## WHAT TO PRODUCE
Everything in the data below is left aside except the lines from the one containing "This screenshot has width=1024, height=521." through the one containing "Task: Click the Nature search field"; repeat those exactly.

####

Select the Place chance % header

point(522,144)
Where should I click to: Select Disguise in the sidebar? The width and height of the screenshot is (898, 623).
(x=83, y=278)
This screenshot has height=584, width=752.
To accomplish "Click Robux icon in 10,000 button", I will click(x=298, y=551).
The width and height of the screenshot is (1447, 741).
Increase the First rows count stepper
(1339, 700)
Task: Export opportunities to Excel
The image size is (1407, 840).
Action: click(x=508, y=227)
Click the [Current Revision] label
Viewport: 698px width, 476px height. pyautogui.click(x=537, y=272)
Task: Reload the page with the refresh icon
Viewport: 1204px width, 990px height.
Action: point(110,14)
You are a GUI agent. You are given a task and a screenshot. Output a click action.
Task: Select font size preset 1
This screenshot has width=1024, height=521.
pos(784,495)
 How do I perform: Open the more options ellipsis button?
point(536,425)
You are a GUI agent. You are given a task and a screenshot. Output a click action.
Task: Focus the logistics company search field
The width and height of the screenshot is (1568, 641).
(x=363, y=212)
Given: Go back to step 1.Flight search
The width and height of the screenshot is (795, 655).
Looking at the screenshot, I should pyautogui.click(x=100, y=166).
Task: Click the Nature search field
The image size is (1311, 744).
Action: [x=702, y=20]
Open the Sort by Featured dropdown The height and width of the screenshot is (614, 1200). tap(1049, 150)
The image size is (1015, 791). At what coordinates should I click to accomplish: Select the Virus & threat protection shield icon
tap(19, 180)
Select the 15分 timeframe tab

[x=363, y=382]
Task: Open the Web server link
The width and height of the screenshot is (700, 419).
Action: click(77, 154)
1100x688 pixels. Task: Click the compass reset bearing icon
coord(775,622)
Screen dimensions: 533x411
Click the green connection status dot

####

## TASK ANSWER
This screenshot has width=1024, height=521.
pos(784,495)
 How do I perform: Open the more options ellipsis button?
point(536,425)
You are a GUI agent. You are given a task and a screenshot. Output a click action.
Task: Focus the logistics company search field
The width and height of the screenshot is (1568, 641).
(x=363, y=212)
Given: Go back to step 1.Flight search
The width and height of the screenshot is (795, 655).
Looking at the screenshot, I should pyautogui.click(x=100, y=166).
Task: Click the Nature search field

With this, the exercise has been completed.